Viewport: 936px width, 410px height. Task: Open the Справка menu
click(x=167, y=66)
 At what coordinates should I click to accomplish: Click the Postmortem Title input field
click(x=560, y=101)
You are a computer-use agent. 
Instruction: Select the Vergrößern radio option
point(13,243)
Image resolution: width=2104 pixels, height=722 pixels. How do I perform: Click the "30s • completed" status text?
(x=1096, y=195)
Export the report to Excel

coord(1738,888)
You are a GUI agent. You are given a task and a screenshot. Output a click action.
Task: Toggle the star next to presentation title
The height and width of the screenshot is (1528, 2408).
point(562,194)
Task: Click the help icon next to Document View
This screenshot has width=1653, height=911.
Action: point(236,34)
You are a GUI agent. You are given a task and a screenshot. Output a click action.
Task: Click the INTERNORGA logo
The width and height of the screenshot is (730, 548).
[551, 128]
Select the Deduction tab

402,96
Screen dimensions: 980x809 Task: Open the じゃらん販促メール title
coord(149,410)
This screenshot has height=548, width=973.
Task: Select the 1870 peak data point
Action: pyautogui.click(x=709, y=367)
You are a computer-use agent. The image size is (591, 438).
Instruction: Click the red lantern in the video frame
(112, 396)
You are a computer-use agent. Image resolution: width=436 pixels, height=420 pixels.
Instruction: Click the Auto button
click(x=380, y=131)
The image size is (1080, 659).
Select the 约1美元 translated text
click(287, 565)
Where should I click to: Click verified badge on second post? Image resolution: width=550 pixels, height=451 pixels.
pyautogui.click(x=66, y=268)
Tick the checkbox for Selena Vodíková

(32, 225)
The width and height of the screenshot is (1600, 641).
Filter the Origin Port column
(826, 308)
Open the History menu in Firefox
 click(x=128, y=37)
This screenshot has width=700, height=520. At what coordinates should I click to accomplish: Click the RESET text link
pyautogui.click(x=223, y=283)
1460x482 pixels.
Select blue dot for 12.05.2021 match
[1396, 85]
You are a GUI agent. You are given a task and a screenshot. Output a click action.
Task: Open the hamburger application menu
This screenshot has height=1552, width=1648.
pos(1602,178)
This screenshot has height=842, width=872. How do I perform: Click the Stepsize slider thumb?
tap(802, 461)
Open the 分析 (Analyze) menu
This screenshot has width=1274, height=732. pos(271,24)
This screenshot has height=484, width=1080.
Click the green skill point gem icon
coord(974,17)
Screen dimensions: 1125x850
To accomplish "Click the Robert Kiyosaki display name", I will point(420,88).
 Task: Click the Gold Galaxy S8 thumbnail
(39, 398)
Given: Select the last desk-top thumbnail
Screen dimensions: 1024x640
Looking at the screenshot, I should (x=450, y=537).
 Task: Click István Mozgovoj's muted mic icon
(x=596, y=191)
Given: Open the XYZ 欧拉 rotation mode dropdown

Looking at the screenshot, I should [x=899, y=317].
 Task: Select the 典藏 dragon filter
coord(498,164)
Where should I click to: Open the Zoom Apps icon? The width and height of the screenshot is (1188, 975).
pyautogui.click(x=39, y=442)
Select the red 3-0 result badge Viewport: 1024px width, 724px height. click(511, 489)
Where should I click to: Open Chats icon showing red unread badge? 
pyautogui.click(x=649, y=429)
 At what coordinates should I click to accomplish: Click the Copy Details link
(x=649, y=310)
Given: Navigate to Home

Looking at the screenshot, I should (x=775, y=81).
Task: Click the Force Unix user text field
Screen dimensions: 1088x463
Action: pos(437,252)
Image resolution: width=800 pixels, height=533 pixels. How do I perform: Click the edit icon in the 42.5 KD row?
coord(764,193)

▸ Aim of the exercise: Top to bottom, the records above must be output exactly.

▸ Written reply:
Viewport: 936px width, 410px height. Task: Open the Справка menu
click(x=167, y=66)
 At what coordinates should I click to accomplish: Click the Postmortem Title input field
click(x=560, y=101)
You are a computer-use agent. 
Instruction: Select the Vergrößern radio option
point(13,243)
Image resolution: width=2104 pixels, height=722 pixels. How do I perform: Click the "30s • completed" status text?
(x=1096, y=195)
Export the report to Excel

coord(1738,888)
You are a GUI agent. You are given a task and a screenshot. Output a click action.
Task: Toggle the star next to presentation title
The height and width of the screenshot is (1528, 2408).
point(562,194)
Task: Click the help icon next to Document View
This screenshot has width=1653, height=911.
Action: point(236,34)
You are a GUI agent. You are given a task and a screenshot. Output a click action.
Task: Click the INTERNORGA logo
The width and height of the screenshot is (730, 548).
[551, 128]
Select the Deduction tab

402,96
Screen dimensions: 980x809 Task: Open the じゃらん販促メール title
coord(149,410)
This screenshot has height=548, width=973.
Task: Select the 1870 peak data point
Action: pyautogui.click(x=709, y=367)
You are a computer-use agent. The image size is (591, 438).
Instruction: Click the red lantern in the video frame
(112, 396)
You are a computer-use agent. Image resolution: width=436 pixels, height=420 pixels.
Instruction: Click the Auto button
click(x=380, y=131)
The image size is (1080, 659).
Select the 约1美元 translated text
click(287, 565)
Where should I click to: Click verified badge on second post? Image resolution: width=550 pixels, height=451 pixels.
pyautogui.click(x=66, y=268)
Tick the checkbox for Selena Vodíková

(32, 225)
The width and height of the screenshot is (1600, 641).
Filter the Origin Port column
(826, 308)
Open the History menu in Firefox
 click(x=128, y=37)
This screenshot has width=700, height=520. At what coordinates should I click to accomplish: Click the RESET text link
pyautogui.click(x=223, y=283)
1460x482 pixels.
Select blue dot for 12.05.2021 match
[1396, 85]
You are a GUI agent. You are given a task and a screenshot. Output a click action.
Task: Open the hamburger application menu
This screenshot has height=1552, width=1648.
pos(1602,178)
This screenshot has height=842, width=872. How do I perform: Click the Stepsize slider thumb?
tap(802, 461)
Open the 分析 (Analyze) menu
This screenshot has width=1274, height=732. pos(271,24)
This screenshot has height=484, width=1080.
Click the green skill point gem icon
coord(974,17)
Screen dimensions: 1125x850
To accomplish "Click the Robert Kiyosaki display name", I will point(420,88).
 Task: Click the Gold Galaxy S8 thumbnail
(39, 398)
Given: Select the last desk-top thumbnail
Screen dimensions: 1024x640
Looking at the screenshot, I should (x=450, y=537).
 Task: Click István Mozgovoj's muted mic icon
(x=596, y=191)
Given: Open the XYZ 欧拉 rotation mode dropdown

Looking at the screenshot, I should [x=899, y=317].
 Task: Select the 典藏 dragon filter
coord(498,164)
Where should I click to: Open the Zoom Apps icon? The width and height of the screenshot is (1188, 975).
pyautogui.click(x=39, y=442)
Select the red 3-0 result badge Viewport: 1024px width, 724px height. click(511, 489)
Where should I click to: Open Chats icon showing red unread badge? 
pyautogui.click(x=649, y=429)
 At what coordinates should I click to accomplish: Click the Copy Details link
(x=649, y=310)
Given: Navigate to Home

Looking at the screenshot, I should (x=775, y=81).
Task: Click the Force Unix user text field
Screen dimensions: 1088x463
Action: pos(437,252)
Image resolution: width=800 pixels, height=533 pixels. How do I perform: Click the edit icon in the 42.5 KD row?
coord(764,193)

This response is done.